Because the new all-Conservative administration is proving to be a very tough environment for them indeed. Housing associations had their development grant slashed in the last parliament on the basis they could raise rents to fund their programmes. In this parliament, one of the new government’s first acts was to cut the rents back again - without reinstating the grant, of course. It has left a big black hole in their business plans, and many - as we find out in our interview with Thames Valley’s Geeta Nanda in this week’s print edition - are cutting back development in response. Meanwhile the extension of Right to Buy rules is likely to see their portfolio of social rented homes shrink, potentially impacting on what they can borrow to fund new homes.
Politically, housing associations are used to being kicked from all sides, despite most of them being independent charities set up for a social purpose. They’ve long been distrusted by the left, who see them as a sort of housing equivalent of Academy schools - replacing provision that should come from the state (that is, councils) - while as state-supported bodies, many in the Conservative Party rail against the high salaries often granted to their chief executives. Though it is odd the same rules don’t seem to apply to housebuilders - for example, Berkeley’s Tony Pidgley can pay himself a £23m bonus and the developer’s schemes still attract grant funding without receiving criticism from the same direction.
Politically, housing associations are used to being kicked from all sides
That anomaly aside, there is a view among those that surround the current batch of ministerial policymakers, that the housing association sector is comfortable and complacent - and needs shaking up to become more efficient and more focused on providing new homes. There is undoubtedly some truth in the idea that many housing associations are pretty conservative with their balance sheets; and many of those would argue it is right that they are, given the potential impact on vulnerable tenants if things go wrong.

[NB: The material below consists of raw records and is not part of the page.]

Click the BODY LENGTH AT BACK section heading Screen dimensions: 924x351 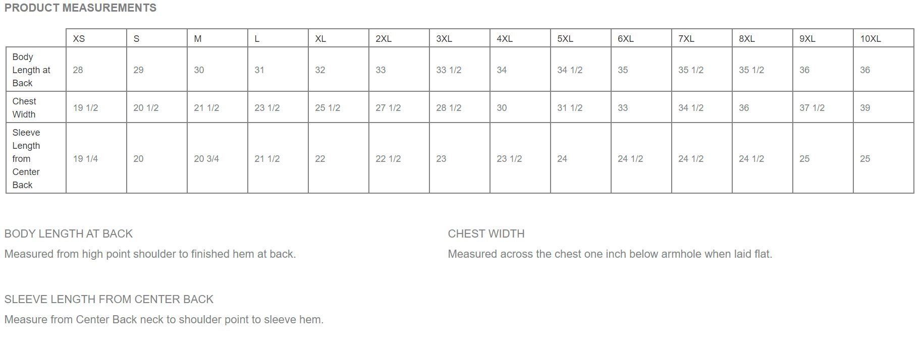69,234
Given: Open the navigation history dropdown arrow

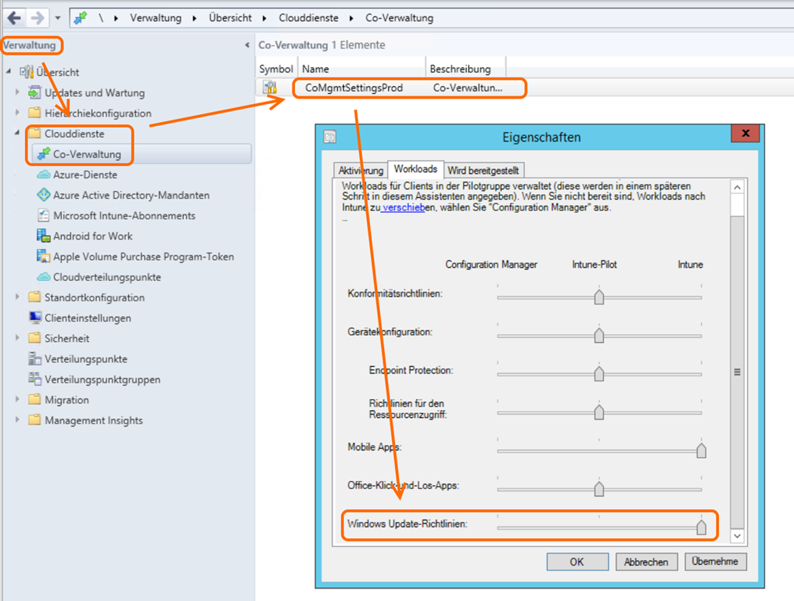Looking at the screenshot, I should coord(58,17).
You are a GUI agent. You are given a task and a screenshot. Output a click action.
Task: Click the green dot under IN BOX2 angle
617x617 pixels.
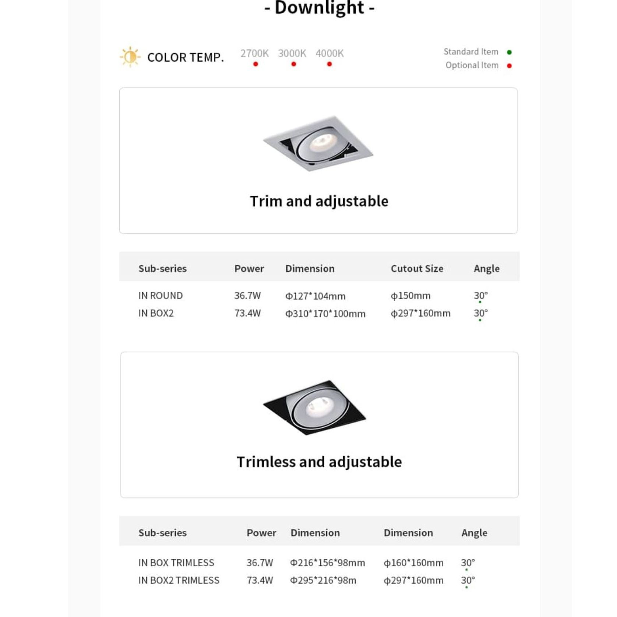click(480, 320)
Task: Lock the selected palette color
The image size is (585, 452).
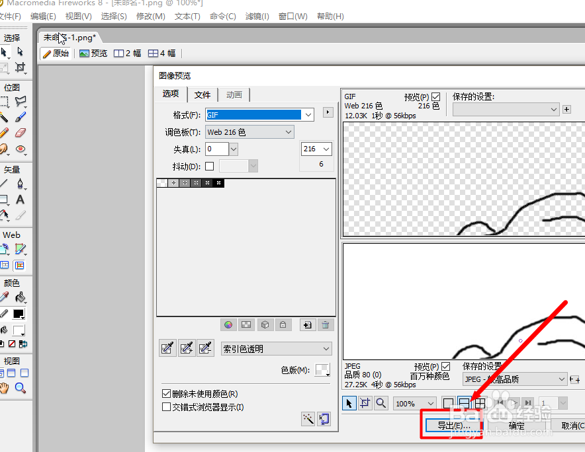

However, many others such as Thames Valley are increasingly entrepreneurial, commonly using the profits they make on private-sale housing to fund the development of more “affordable” homes. In fact, many are so entrepreneurial that several had to be effectively bailed out by the government’s housing agency at the start of the last recession when sales dried up.
Whatever your view of them, housing associations have grown steadily over the past 30 years to last year produce more than a fifth (22,300) of all the new homes built in England. The sector’s trade association says it can envisage this rocketing so that half of all homes are produced by the sector, given the right policy environment. At the moment, though, this does not appear to be forthcoming.
Nanda is right when she says that the government’s decision to introduce policies that will reduce housing associations’ income is a direct contradiction of the same government’s wish for associations to build more homes. As a sector, housing associations remain a client of vital importance to the construction industry, often taking the lead in pioneering innovative design and construction eschewed by traditional housebuilders, and able to take a more holistic view of the long-term performance of the homes they build. It is abundantly clear to everyone who looks at the housing problem that the economy desperately needs more organisations - whether private, public or non-profit - developing homes, not fewer. The government should be careful it doesn’t achieve exactly the opposite of its intention.